Transanal Endoscopic Surgery: a Randomized Controlled Trial Comparing Fleet Enema vs Oral Mechanical Bowel Prep (TESEO Trial)

There is no consensus about the best bowel preparation prior to transanal endoscopic surgery TES). Cleanliness and visibility in the rectosigmoid and rectum are of utmost importance, possibly even more so than during colonoscopy, to facilitate safe, precise and efficient resection of the rectal lesion and potentially adequate closure of the defect. Both Fleet enemas and oral mechanical bowel preparation are considered standard of care in preparation for TES. This single center two arm single blinded randomized controlled trial will compare the effectiveness of Fleet enemas in comparison to Pico Salax oral mechanical bowel preparation in cleansing the rectum as measured by a modified version of the Ottawa Bowel Prep Scale.

Study Overview

• Status: Recruiting
• Conditions: Colorectal Neoplasms; Surgery
• Intervention / Treatment: Drug: Fleet Enema; Drug: Pico-Salax

Detailed Description

Oral mechanical bowel preparation with Pico Salax (picosulfate sodium, magnesium oxide, and citric acid) or alternative is considered a standard modality for cleansing the entire colon prior to colonoscopy or surgical procedures. Fleet enemas are sodium phosphate-based laxatives in the form of a liquid inserted rectally, which are also very effective at evacuating the solid stool from the sigmoid and rectum in preparation for procedures such as flexible sigmoidoscopy or anoscopy, which only require visualization of the distal colon and rectum. Commonly, endoscopists use the well validated bowel preparation scores such as the Boston Bowel Prep Score, Aronchick Scale or the Ottawa Bowel Prep Scale when evaluating the effectiveness of such bowel preparation regimens at clearing away all debris and opaque liquid from the colon. Few studies have been performed to evaluate whether an oral mechanical bowel preparation or a rectal application by means of fleet enemas or alternatives gives better visibility or is preferred by the patient. A randomized controlled trial comparing two fleet enemas with an oral preparation that consisted of magnesium citrate and two Dulcolax tablets for flexible sigmoidoscopy, were able to show that patient acceptance, encounter time, technical ease, quality of colon preparation was significantly better with the oral form of colon preparation than with standard fleet enemas. On the other hand, another randomized controlled trial were able to show that fleet enemas were superior to picosulfate based oral bowel preparation for flexible sigmoidoscopy while also showing a decreased incidence of associated adverse symptoms, and better patient tolerance. Conflicting studies exist. Both bowel regimens are considered standard of care in preparation for surgery of the sigmoid and rectum. Fleet enemas seem to be the preparation most commonly used for flexible sigmoidoscopy.

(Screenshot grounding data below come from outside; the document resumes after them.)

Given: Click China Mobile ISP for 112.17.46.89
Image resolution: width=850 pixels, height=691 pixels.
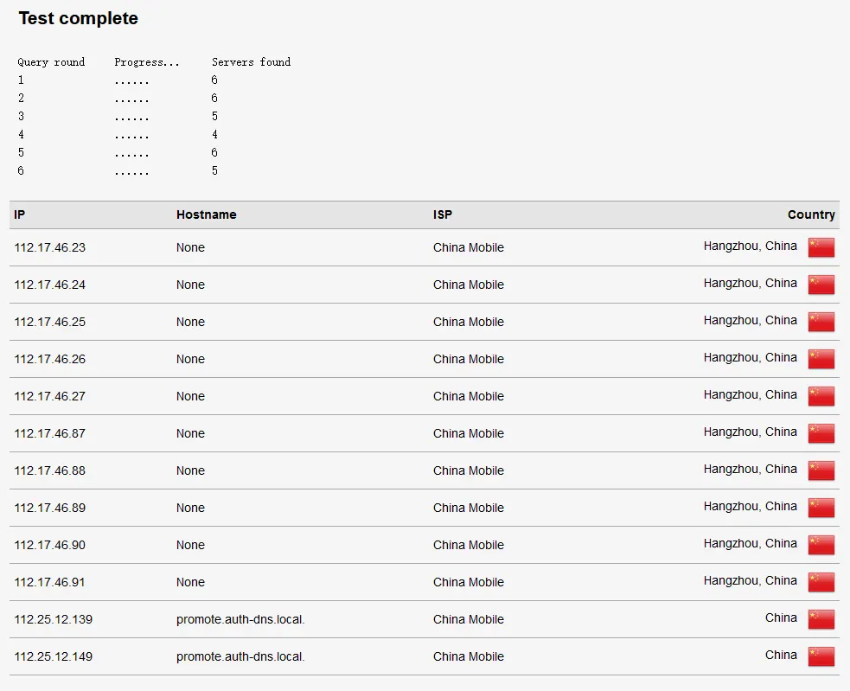Looking at the screenshot, I should coord(469,508).
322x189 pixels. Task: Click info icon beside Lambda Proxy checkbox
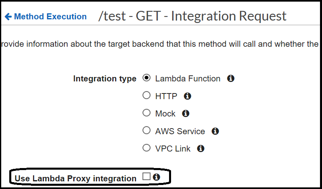coord(157,177)
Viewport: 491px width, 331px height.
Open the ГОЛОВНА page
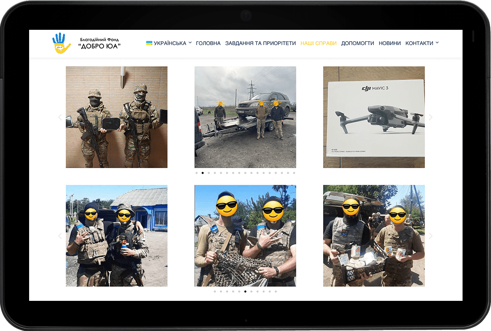coord(208,43)
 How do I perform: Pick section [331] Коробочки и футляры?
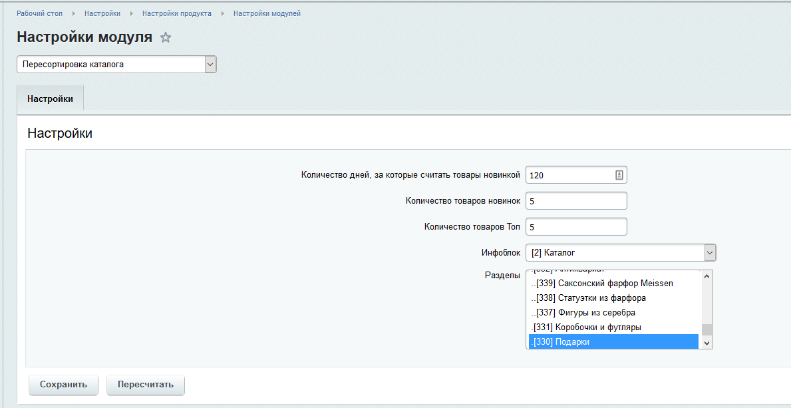(587, 327)
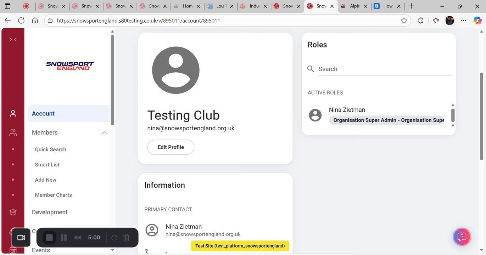The height and width of the screenshot is (255, 486).
Task: Open the Quick Search link
Action: point(50,149)
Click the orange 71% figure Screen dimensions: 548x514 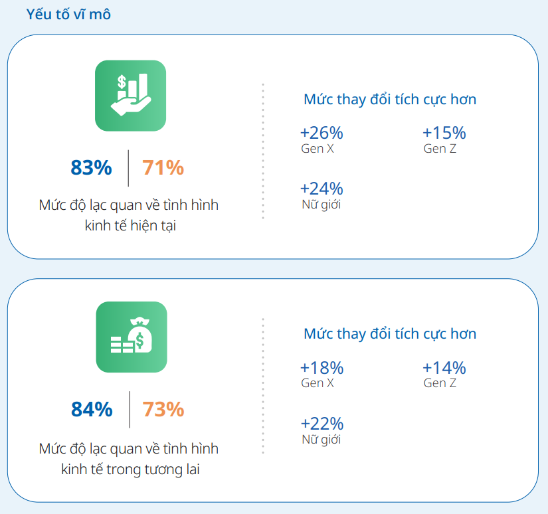[163, 168]
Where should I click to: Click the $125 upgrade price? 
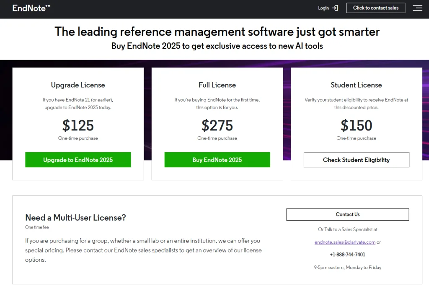tap(78, 125)
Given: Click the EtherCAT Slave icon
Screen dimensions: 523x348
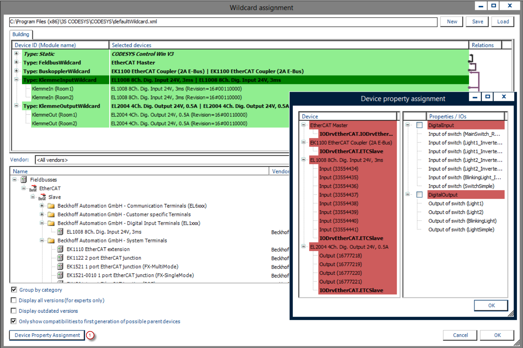Looking at the screenshot, I should tap(42, 197).
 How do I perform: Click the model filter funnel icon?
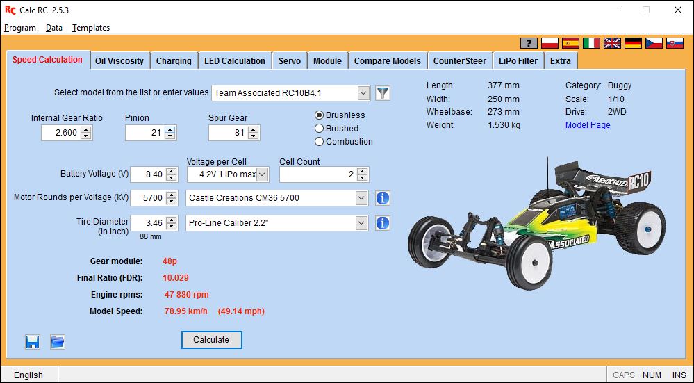[x=383, y=93]
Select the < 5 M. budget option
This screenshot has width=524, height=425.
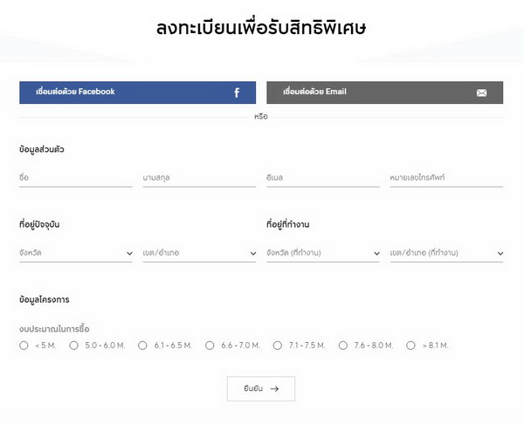24,346
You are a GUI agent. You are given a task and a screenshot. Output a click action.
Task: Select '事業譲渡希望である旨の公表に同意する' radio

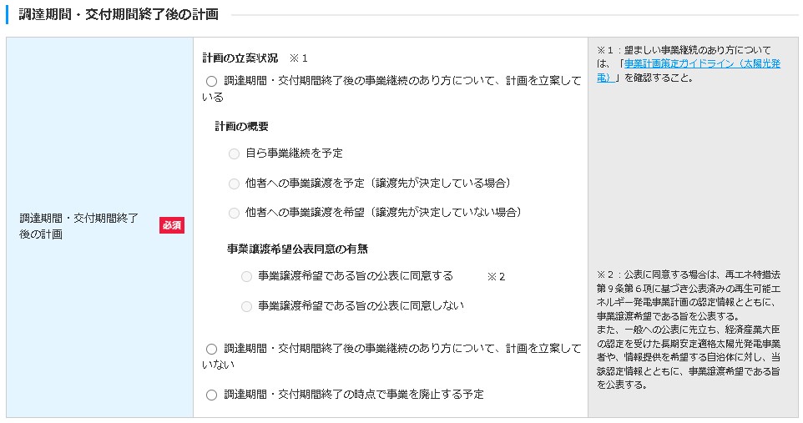[x=246, y=276]
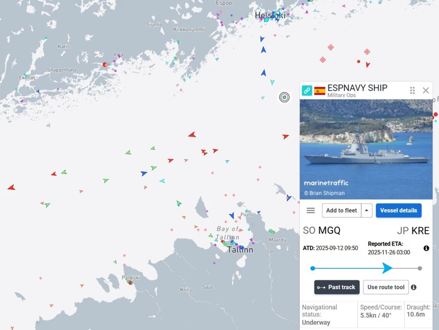Click Use route tool button

point(386,287)
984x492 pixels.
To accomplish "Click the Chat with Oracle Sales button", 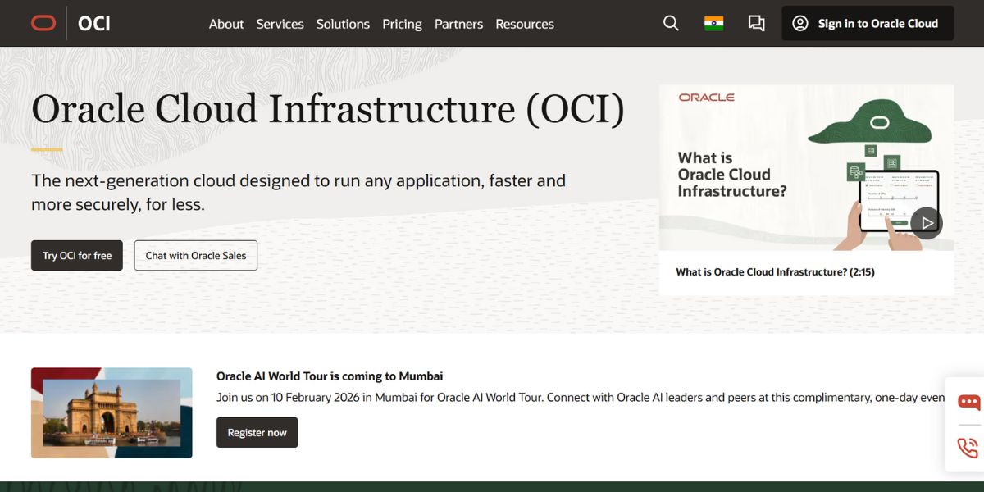I will pos(195,255).
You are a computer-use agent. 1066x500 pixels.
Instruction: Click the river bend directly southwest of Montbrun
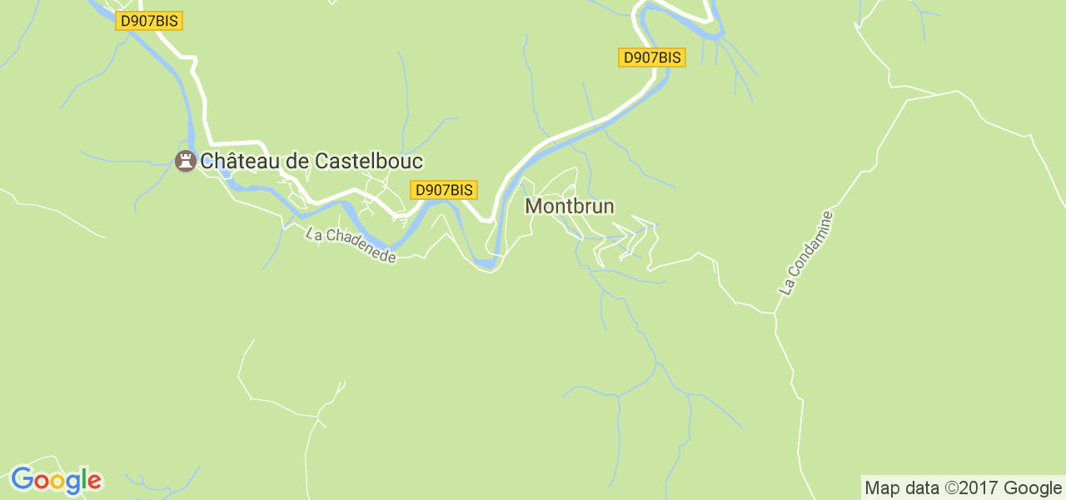pyautogui.click(x=487, y=265)
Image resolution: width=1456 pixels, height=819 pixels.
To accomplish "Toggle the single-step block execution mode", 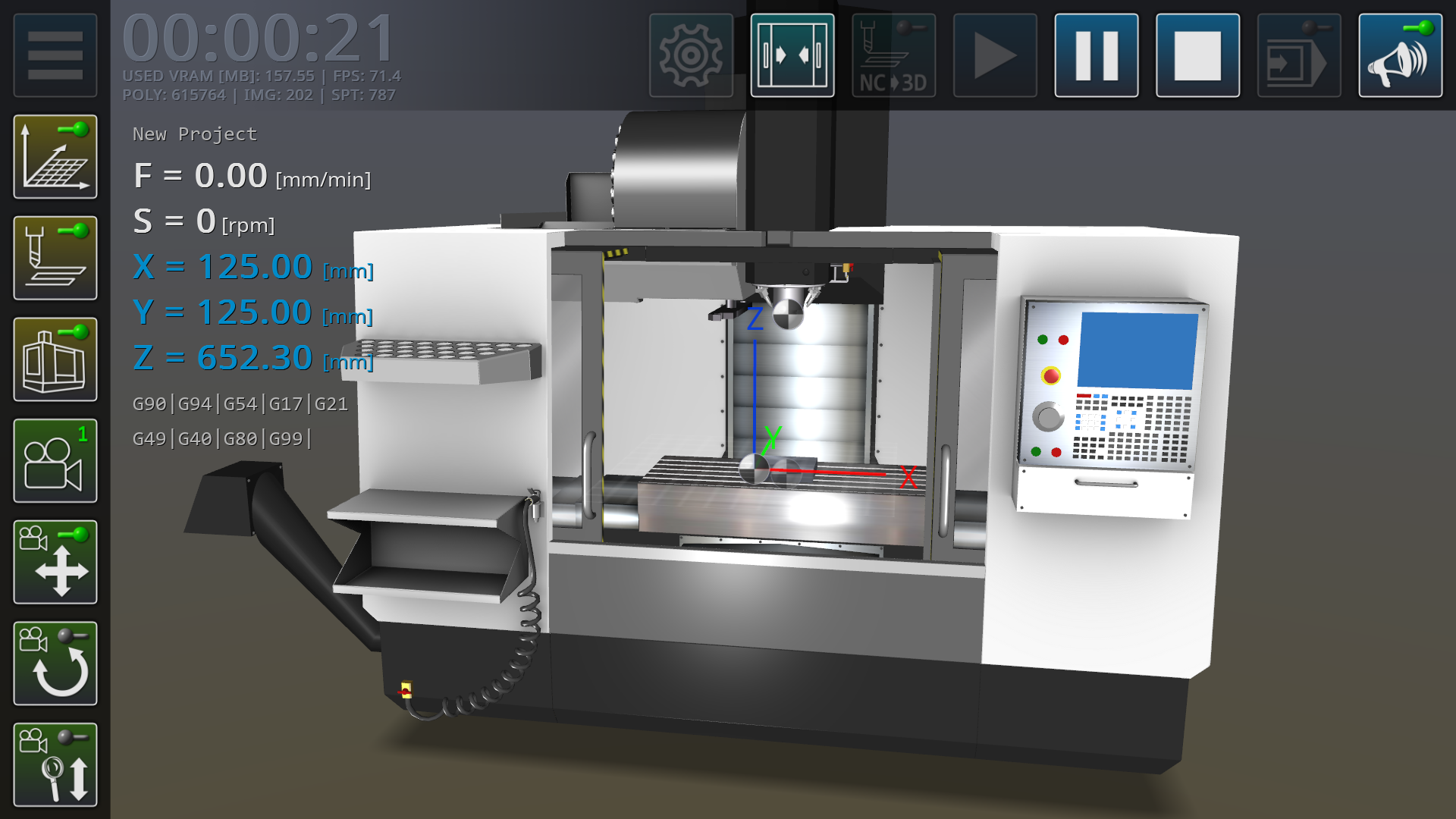I will [x=1299, y=55].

Transanal endoscopic surgery (TES) is a minimally invasive technique used to perform full thickness excisions of rectal lesions (benign and malignant) with precision, allowing access to lesions in the rectum as high as 22 cm from the anus. The technique can be performed using either the rigid transanal endoscopic microsurgery (TEM) platform or the flexible port termed transanal endoscopic minimally invasive surgery (TAMIS). The technique decreases risk of positive margins and local recurrence in comparison to standard local excision techniques in the operating room. It is the preferred method of local excision of rectal lesions. As with polyp detection and removal during flexible sigmoidoscopy, TES for rectal neoplasms requires excellent visibility and minimization of debris in order to be able to perform the precise excision of the lesion and help facilitate closure of the full thickness defect in the rectal wall. TES is performed globally with no consensus about the optimal bowel preparation regimen for achieving visibility and facilitating the easiest, most efficient and safest dissection.

Objectives:

The primary objective of this study is to determine whether oral Pico Salax bowel preparation regimen achieves a higher score on the Ottawa Bowel Prep Scale specifically for the rectosigmoid segment in comparison to 2 fleet enemas during TES.

The secondary objectives include validation of the Ottawa Bowel Prep Scale specifically for use with fleet enemas or Pico Salax for the rectosigmoid segment during TES; determining if there are differences in length of time spent cleaning the operative field by the surgeon; the ability to close the defect; post-operative short-term complications, and patient tolerability of the preparation.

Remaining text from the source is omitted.